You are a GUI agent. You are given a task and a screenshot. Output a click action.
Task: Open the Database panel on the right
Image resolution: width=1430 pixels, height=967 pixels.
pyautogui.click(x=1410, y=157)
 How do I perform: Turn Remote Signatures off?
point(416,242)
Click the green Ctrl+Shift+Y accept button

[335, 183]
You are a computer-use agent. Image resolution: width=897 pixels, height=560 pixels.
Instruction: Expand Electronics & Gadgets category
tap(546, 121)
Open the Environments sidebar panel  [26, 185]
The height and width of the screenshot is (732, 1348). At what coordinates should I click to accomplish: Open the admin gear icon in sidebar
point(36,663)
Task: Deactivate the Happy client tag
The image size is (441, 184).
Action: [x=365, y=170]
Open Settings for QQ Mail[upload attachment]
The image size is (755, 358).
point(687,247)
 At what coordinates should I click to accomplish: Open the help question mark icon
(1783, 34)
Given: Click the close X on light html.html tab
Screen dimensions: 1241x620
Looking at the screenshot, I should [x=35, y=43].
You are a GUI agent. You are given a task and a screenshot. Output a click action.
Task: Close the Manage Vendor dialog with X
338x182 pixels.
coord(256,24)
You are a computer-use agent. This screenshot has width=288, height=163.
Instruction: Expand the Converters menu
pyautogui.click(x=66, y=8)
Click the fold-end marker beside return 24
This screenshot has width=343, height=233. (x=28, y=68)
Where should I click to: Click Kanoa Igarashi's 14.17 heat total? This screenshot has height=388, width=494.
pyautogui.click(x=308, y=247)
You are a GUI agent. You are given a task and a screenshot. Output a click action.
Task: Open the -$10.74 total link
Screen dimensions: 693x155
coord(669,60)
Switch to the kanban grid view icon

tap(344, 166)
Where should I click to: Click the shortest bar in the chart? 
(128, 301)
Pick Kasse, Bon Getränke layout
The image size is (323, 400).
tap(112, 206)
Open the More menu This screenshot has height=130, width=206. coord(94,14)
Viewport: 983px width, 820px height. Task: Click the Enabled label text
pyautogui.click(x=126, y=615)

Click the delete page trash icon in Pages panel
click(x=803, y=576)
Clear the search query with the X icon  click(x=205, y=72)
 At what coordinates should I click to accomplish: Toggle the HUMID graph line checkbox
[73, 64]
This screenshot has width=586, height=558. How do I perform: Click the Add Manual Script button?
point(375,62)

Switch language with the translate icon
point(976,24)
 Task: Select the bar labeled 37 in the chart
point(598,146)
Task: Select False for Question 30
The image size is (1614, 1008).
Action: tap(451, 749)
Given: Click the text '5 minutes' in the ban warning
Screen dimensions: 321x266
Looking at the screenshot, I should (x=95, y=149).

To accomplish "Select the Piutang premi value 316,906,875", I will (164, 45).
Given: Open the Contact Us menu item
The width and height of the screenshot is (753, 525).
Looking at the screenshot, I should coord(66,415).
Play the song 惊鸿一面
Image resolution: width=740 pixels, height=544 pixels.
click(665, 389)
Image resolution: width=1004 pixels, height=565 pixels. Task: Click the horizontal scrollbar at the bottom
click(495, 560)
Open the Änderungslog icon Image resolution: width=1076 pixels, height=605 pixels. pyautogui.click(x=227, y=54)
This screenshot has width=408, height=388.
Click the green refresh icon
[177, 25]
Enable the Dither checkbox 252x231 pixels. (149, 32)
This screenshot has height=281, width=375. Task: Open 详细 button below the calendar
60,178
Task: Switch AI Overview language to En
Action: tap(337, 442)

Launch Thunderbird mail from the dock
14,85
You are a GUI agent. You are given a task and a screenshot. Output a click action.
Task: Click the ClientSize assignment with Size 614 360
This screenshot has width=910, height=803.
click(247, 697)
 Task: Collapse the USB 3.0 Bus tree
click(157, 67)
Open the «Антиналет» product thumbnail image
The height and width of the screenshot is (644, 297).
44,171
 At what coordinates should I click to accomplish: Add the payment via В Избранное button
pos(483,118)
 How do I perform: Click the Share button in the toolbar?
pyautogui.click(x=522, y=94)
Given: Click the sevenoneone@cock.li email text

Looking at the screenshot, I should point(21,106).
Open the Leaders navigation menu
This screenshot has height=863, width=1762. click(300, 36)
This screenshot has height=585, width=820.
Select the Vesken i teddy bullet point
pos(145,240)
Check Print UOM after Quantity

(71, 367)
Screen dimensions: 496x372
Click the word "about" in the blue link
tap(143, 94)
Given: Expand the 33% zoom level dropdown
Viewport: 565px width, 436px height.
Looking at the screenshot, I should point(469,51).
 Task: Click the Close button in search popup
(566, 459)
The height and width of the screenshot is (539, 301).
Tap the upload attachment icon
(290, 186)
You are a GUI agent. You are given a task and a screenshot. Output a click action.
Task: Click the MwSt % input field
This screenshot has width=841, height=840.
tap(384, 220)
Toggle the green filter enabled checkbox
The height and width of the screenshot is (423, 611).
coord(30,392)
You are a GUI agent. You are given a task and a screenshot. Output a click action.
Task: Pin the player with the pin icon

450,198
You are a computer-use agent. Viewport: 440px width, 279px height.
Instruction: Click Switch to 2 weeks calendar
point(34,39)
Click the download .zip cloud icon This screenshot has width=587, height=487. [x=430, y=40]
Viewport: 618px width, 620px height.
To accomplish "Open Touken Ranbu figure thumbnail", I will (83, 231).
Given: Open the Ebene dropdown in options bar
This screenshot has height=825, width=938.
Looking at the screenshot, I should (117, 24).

•••

▶ _Short exercise_: Please rewrite every line of the data between the lines holding "Task: Click the Close button in search popup" and "coord(30,392)", inclusive, and shift each coordinate in the answers by -89.

▶ _Exercise result_:
 Task: Click the Close button in search popup
(477, 370)
The height and width of the screenshot is (539, 301).
Tap the upload attachment icon
(201, 97)
You are a GUI agent. You are given a task and a screenshot. Output a click action.
Task: Click the MwSt % input field
This screenshot has width=841, height=840.
tap(295, 131)
Toggle the green filter enabled checkbox
The height and width of the screenshot is (423, 611).
coord(-59,303)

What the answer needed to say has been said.